毎年、釈尊生誕を祝う4月8日の花祭りの前後には、寂庵の床の間に、熊谷守一さんの誕生仏の墨絵の軸をかけることにしている。
守一さんのこの誕生仏は、天を指す右腕に力がこもっていて、体より太く大きく感じられる。よく見れば、それほど誇張されているわけではないのだけれど、その右腕にみなぎったエネルギーが観(み)る者の目を射ぬくようで、思わず自身の上体がそりかえっているような気にされてしまう。
「天上天下唯我独尊」と叫ばれたという仏伝では、この時の誕生仏は赤ん坊の筈(はず)だけれど守一さんの誕生仏は老人の顔で、そのまま、守一さん自身の自画像のように見えてくる。
左手はすんなり地を指している。
釈尊は生まれてすぐ前後左右に7歩ずつ歩き天と地を指さして、唯我独尊の語を発せられたと伝わっているが、そんなことがある筈はない。この語の意味も様々に受けとられようが、私は出家後、ひとり考えぬいて、
「天にも地にもわが命は唯一のものである」
と解釈した。人それぞれが、天上天下唯(ただ)一つの命をいただいて生まれたからこそ人の命はかけがえのない尊いものだという解釈で、私はこう考えて心が定まってきた。

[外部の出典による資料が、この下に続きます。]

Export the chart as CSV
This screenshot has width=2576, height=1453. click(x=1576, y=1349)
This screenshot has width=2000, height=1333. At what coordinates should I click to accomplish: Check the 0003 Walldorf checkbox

縁あって守一さんの絵や書を若干手に入れたが、中でもこの誕生仏をみつめていると、一度もこの世で逢(あ)ったこともなく、声を聞いたこともない熊谷守一という偉大な自由人の魂が、じかに話しかけてくれるような感じがして、体内にも心にも、生きるエネルギーが満ち満ちてくる。
この釈迦を描いた時、守一さんは、もう精神は濁世(じょくせ)を脱して、自由に幽界に遊んでいられたのだろう。
現実と非現実の世界を自由に往来しながら97歳で逝去するまで筆を放さなかった偉大な芸術家は、絵も書も晩年ほど、澄明、簡素の極地に達している。